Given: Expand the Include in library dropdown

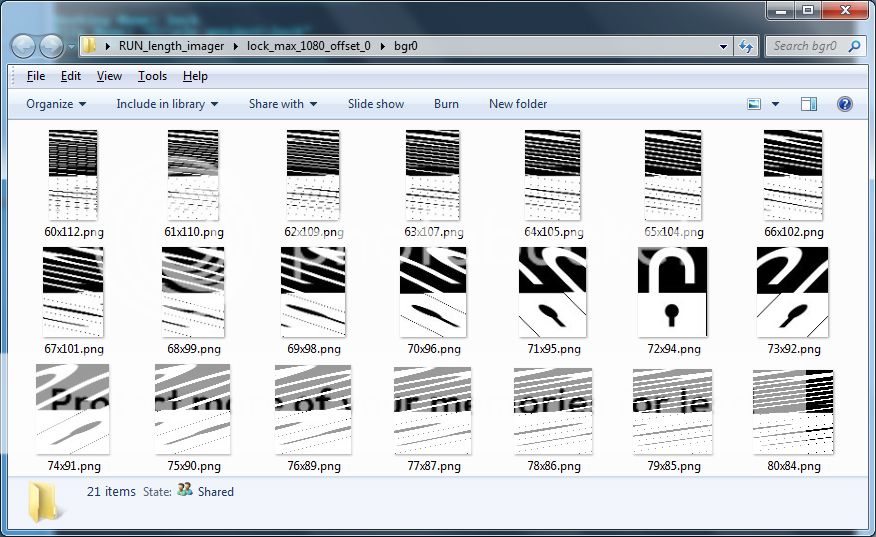Looking at the screenshot, I should point(166,104).
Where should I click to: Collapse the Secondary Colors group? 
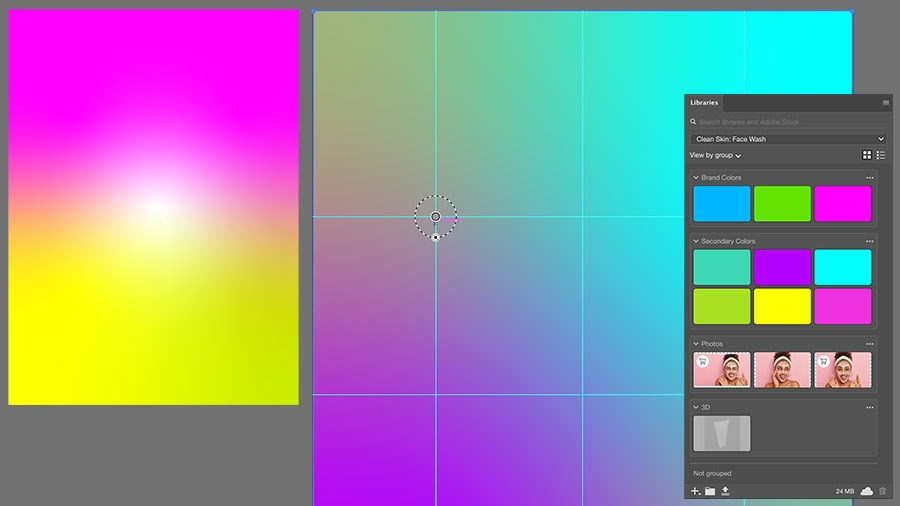(x=696, y=242)
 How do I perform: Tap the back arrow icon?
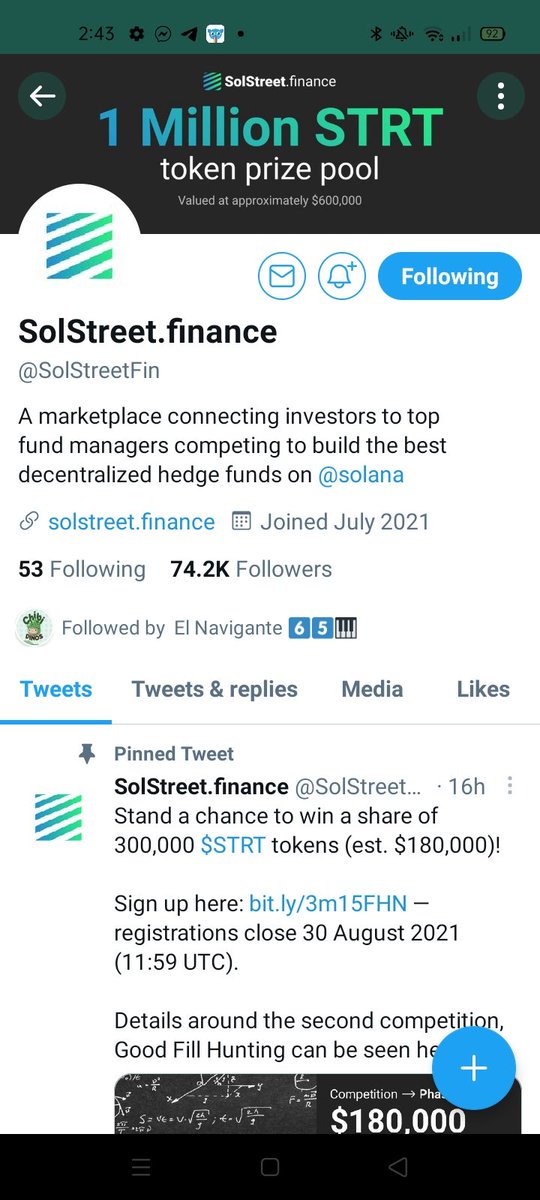pos(42,96)

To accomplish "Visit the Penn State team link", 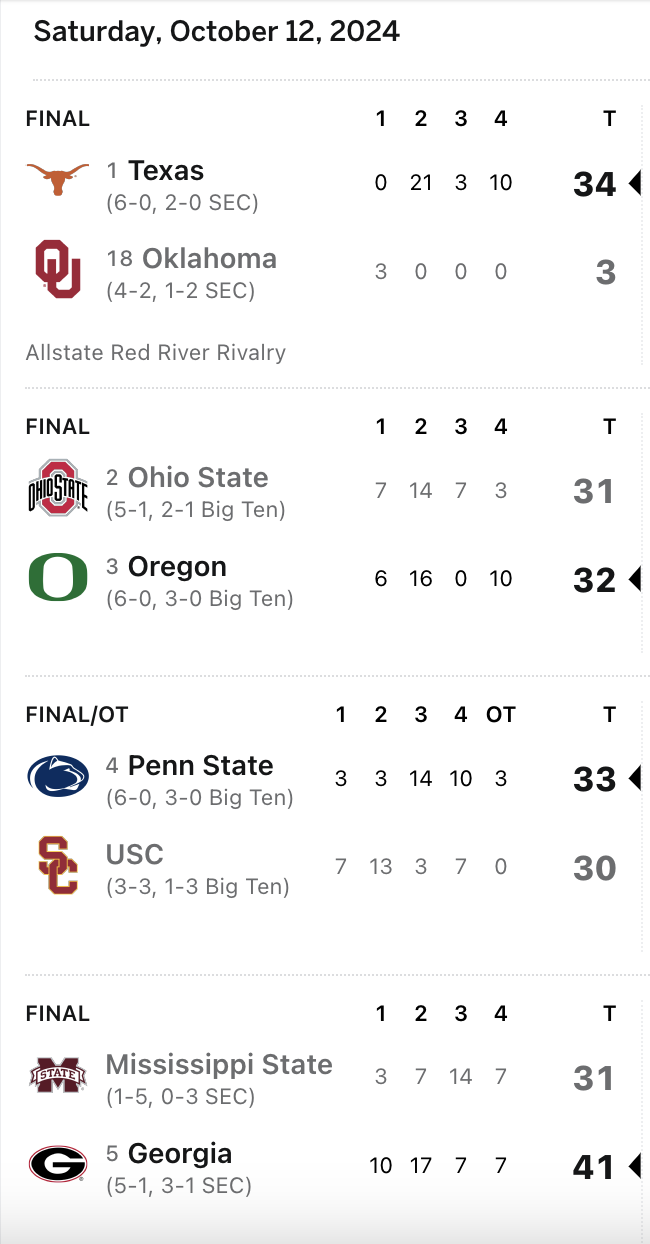I will 200,766.
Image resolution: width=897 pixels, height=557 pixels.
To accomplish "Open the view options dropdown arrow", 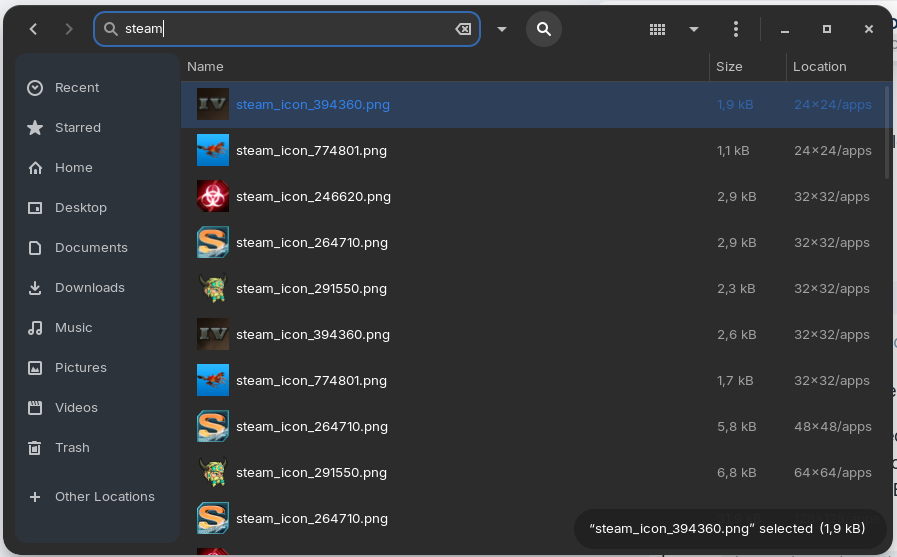I will click(x=694, y=29).
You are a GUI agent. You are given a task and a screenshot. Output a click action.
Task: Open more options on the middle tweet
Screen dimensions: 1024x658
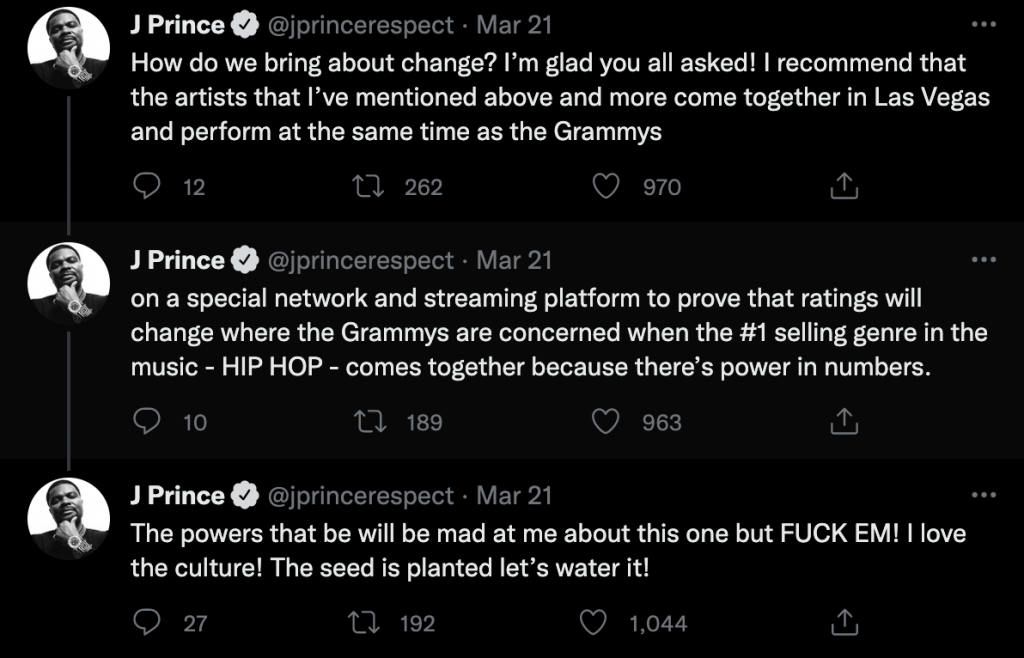tap(984, 260)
• • • • • • •
#### Work to be completed:
Restate word for word the lines from the one holding "You are a GUI" down through the last line of the records above, and do not include the pictures.

#### Solved problem:
You are a GUI agent. You are given a task and a screenshot. Output a click action.
Task: Open more options on the middle tweet
Screen dimensions: 1024x658
tap(984, 260)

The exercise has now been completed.